The final big data store issue is data archiving and purging. Eventually, stale, old, or unused data must be removed from the data warehouse, if only to keep its total size manageable. One common implementation involves splitting tables into multiple physical datasets, or partitions, with each partition holding rows from a particular date range. Data archiving or purging can not be accomplished by copying or deleting a single dataset rather than by executing a data-intensive process.
Analytics are user-written queries that combine historical data in the data warehouse in order to answer business-related questions. Most of these ‘what if?’ questions involve grouping the data by geographic region, by time, by company, or by some other subsetting criteria, followed by statistical analysis and comparison across the groups. Sometimes called business intelligence or BI, such queries tend to use a lot of data and CPU resources to retrieve large amounts of data, sort it, group it into sets, and derive statistical measures.

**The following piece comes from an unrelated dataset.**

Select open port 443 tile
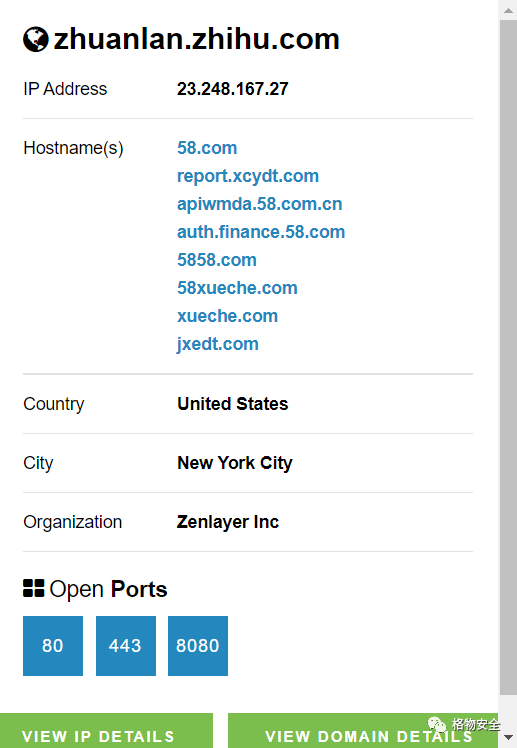The height and width of the screenshot is (748, 517). click(x=126, y=645)
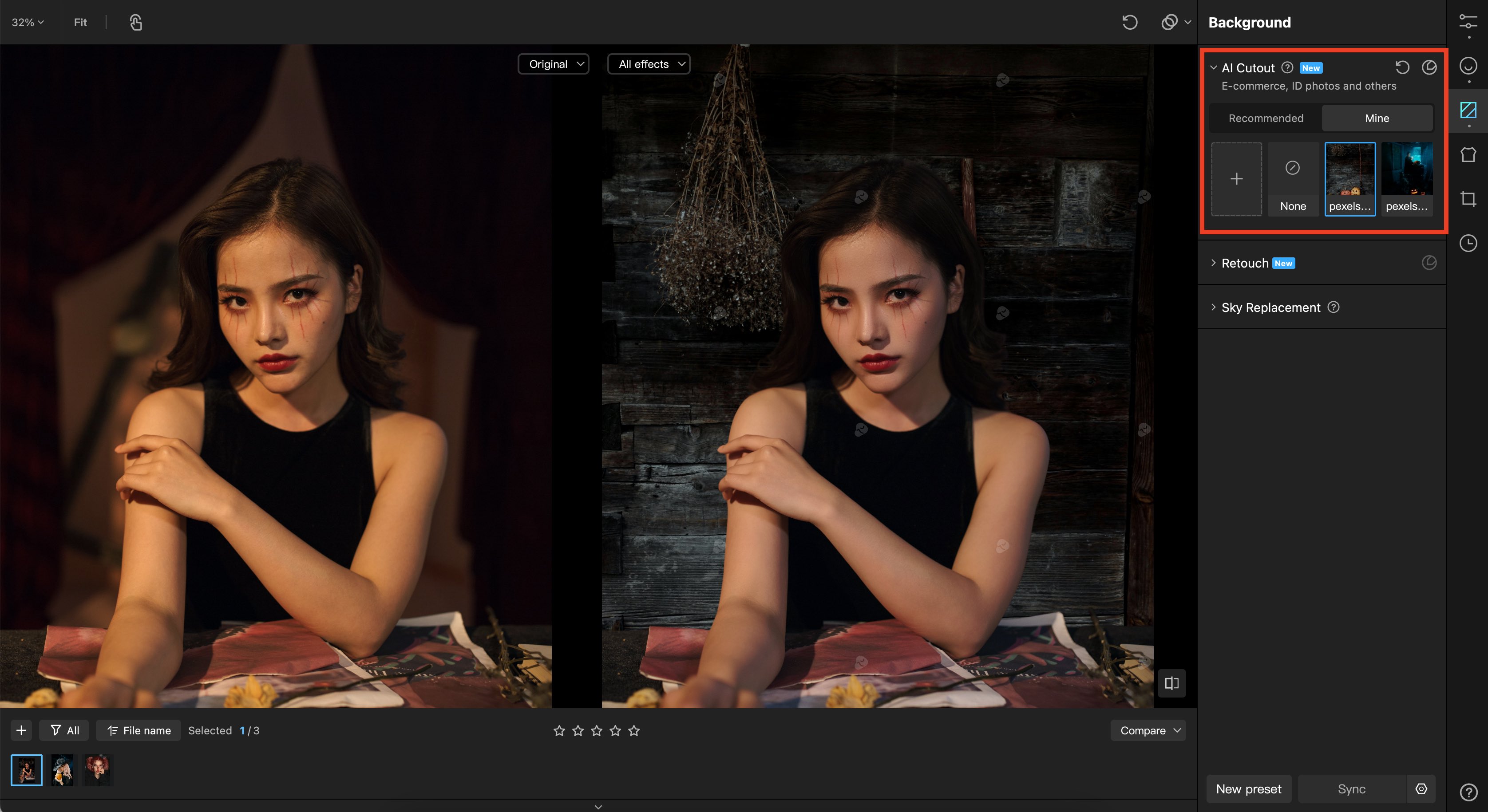Select None background option
1488x812 pixels.
[1293, 179]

In one sense, big analytics is a good problem to have. The more operational data you store and accumulate, the more questions can be asked over longer time periods and wider groupings. This can be quite valuable to the enterprise. As BI users proliferate and the warehouse grows in size, management must coordinate data models and query performance tuning.
One example is long-running load processes. As large amounts of data are loaded into the warehouse queries may lock out or slow down the data loads. The reverse can be true, as mass loading prevents queries from accessing data until the loads are complete.
One common way to permit coexistence of mass loads and user queries is a table design called active/inactive. The target table is divided physically into two datasets or partitions. One partition is designated as the active partition. BI queries access the active data, allowing the load processes to load data to the inactive partition. Once the loads are complete, the designation of active/inactive partitions is switched.
One relatively new option for dealing with big analytics is special-purpose hardware. Once such choice is the IBM Smart Analytics System (see http://www-01.ibm.com/software/data/infosphere/smart-analytics-system/ for more information.)
The best way to approach performance tuning in the big data environment is through analysis of resource constraints. The most important resources are the disk subsystem for accessing data and CPU for statistical analysis. Since a typical day in the life of a big data implementation involves an ETL phase followed by an analytics phase, systems support and database administration can emphasize disk performance during the former and CPU performance during the latter.
Another aspect of performance tuning involves query tuning. The Explain command provides basic access path information that can be used by database administration. Some possibilities will include modern access paths like the starjoin, database design options such as partitioning, and additional tuning tactics such as indexes and data distribution statistics.
Big data can be broken down into four main areas: datastore, data movement, analytics and performance. Each area involves some management and coordination across support staff and managers alike. In order to plan a successful big data implementation, designers and managers must look to each of the four areas and ensure they get the attention they deserve.